Lo que deleita y posee tu interior lenta, suavemente es la exuberancia del paisaje que te envuelve en un dulce y apacible abrazo de acogida: bienvenida, llegaste, soy la que amas y te ama. La que abandonaste hace muchos años, demasiados, no quiero recordar aquel instante perpetuo que a las dos, a ti y a mí nos laceró para siempre. La sabia Madre Tierra -yo soy una parte, ella es un todo- me lo susurró desde sus entrañas, que volverías, pero qué largo ha sido el desprendimiento, aunque siempre fue un consuelo saber que regresarías a mí. No eres feliz?
Sí, inmensamente, es una forma penetrante y ocurrente de felicidad, quizá la más completa, la que colma mi ser como nunca ni nada antes. Por qué?

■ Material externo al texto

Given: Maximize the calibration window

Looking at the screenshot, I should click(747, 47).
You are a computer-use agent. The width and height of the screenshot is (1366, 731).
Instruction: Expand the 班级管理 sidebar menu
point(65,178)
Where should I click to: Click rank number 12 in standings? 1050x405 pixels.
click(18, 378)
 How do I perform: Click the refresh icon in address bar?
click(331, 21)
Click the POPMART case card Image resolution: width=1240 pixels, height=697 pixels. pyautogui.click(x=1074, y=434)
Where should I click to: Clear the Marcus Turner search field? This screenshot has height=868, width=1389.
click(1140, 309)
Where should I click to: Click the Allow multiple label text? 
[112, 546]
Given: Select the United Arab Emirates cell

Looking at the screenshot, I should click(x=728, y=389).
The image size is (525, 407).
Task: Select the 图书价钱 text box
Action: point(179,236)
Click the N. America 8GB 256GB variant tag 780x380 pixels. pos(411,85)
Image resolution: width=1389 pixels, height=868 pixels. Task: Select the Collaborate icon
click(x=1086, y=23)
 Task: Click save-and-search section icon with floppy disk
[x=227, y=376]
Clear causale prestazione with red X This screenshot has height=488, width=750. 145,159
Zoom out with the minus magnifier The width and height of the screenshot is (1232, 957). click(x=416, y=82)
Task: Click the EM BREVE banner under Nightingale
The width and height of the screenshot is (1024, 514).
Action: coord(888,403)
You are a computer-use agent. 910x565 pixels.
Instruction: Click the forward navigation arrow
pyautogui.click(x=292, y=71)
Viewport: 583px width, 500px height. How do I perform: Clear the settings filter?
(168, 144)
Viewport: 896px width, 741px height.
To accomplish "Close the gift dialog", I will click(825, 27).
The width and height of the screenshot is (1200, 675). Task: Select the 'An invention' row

En qué radica la dicha fundante y magnánima del retorno definitivo a un país, el tuyo, del que te sentiste arrancada hace 57 años, en qué?
La belleza tranquila de aquellos grandiosos árboles, y por todas partes como cantando su pertenencia raigal a esta tierra, las palmas reales movían sus hojas gozosas por la brisa toquetona, las montañas lejanas de la cordillera de un verde más claro, brumoso complacían mi imaginación y mi memoria. Más cerca de la carretera por donde iba el carro demasiado rápido cuando mi deseo era que se detuviera el instante para retener el paraíso perdido y recobrado ante mis ojos, con mi alma y sentidos al acecho, los arbustos cubiertos de flores de distintos colores y tamaños en pleno esplendor del verano. Me encandila tanta maravilla y certeza.
La naturaleza no miente, esta que se mostraba ante mí desnuda, abierta, gozosa frente a mis sentidos que la recorrían y acariciaban con todo el amor, el deseo, el placer, de quien al fin descubre su ser en ella en una total entrega de pertenencias, unión terrenal que saciaba un hondo anhelo espiritual. El regreso.
Te amo isla mía, ya ves, volví para nunca más partir.